Advanced expressions

The JEXL 2.1.x library is used to parse expression strings. This also lets you include Java objects and predefined functions in your expressions.

JEXL uses a context that Meridian pre-populates with the results of your query. Several constants and arrays are also predefined as references in the context:

Constant/Prefix Description

__inf

Double.POSITIVE_INFINITY

__neg_inf

Double.NEGATIVE_INFINITY

NaN

Double.NaN

__E

java.lang.Math.E

__PI

java.lang.Math.PI

__diff_time

Time span between the start and end of samples.

__step

Difference in time between subsequent values.

__i

Index into the samples array that the present calculation references.

__AttributeName (where AttributeName is the searched-for attribute)

This returns the complete double[] array of samples for AttributeName.

Meridian predefines a number of functions that you can use in expressions. They are referenced by namespace:function, and they all return a Java double value:

Function Description Example

jexl:evaluate("_formula"):

Passes a string to the JEXL engine to evaluate as if it were entered as a normal expression.
Like normal expressions, expressions evaluated through this function return a Java double value. This lets you reference and evaluate a formula that has been stored in Meridian as a string variable. Because of this, you can define and store a per-node and per-value correction formula that can normalize samples from different sample sources.

None

math:

References the java.lang.Math class.

math:cos(20)

strictmath:

References the java.lang.StrictMath class.

math:cos(20)

fn:

References the org.opennms.netmgt.measurements.impl.SampleArrayFunctions class.

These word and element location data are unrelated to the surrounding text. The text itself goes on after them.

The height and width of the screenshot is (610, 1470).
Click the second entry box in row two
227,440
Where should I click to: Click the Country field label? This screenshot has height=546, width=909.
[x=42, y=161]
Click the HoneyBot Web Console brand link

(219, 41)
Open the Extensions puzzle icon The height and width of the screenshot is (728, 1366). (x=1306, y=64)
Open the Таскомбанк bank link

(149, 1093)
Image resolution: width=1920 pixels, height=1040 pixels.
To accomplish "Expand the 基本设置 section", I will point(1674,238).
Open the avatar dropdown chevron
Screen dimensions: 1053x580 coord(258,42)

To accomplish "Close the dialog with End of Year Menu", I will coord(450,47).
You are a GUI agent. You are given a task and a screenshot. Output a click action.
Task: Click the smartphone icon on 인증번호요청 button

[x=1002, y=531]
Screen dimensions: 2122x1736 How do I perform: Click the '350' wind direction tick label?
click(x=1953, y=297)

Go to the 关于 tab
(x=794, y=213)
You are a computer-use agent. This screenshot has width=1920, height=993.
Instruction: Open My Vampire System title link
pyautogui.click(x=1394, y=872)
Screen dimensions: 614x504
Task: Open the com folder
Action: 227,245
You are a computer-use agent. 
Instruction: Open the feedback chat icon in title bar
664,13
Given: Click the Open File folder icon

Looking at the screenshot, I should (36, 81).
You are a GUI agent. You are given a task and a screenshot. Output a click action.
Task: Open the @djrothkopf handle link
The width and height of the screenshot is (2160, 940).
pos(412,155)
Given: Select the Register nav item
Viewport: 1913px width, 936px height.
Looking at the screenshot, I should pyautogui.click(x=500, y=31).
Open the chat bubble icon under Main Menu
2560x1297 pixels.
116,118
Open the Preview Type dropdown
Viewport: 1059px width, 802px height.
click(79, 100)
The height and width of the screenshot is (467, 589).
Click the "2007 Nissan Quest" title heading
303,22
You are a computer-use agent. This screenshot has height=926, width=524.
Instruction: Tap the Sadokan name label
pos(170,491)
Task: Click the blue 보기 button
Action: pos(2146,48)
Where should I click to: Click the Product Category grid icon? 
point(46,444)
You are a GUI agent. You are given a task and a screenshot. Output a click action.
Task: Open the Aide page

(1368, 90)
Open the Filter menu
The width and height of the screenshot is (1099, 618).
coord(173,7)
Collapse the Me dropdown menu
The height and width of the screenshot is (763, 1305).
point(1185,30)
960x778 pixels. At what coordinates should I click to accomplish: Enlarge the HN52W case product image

This contains several functions that can reference previous samples in the time series.

None

fn:arrayNaN("sampleName", n)

References sample N in the defined sample series and replaces the N samples before the start of the series with NaN.

fn:arrayNaN("x", 5)

fn:arrayZero("sampleName", n)

References sample N in the defined sample series and replaces the N samples before the start of the series with 0.

fn:arrayZero("x", 5)

fn:arrayFirst("sampleName", n)

References sample N in the defined sample series and replaces the N samples before the start of the series with the first sample.

fn:arrayFirst("x", 5)

fn:arrayStart("sampleName", n, constant)

References sample N in the defined sample series and replaces the N samples before the start of the series with a supplied constant.

fn:arrayStart("x", 5, 10)

With these additional expressions you can, for example, create a finite impulse response filter function such as y = a * f(n) + b * f(n-1) + c * f(n-2) using the following expression:

a * x + b * fn:arrayNaN("x", 1) + c * fn:arrayNaN("x", 2)

Here, a, b, and c are string constants, and x is a time series value.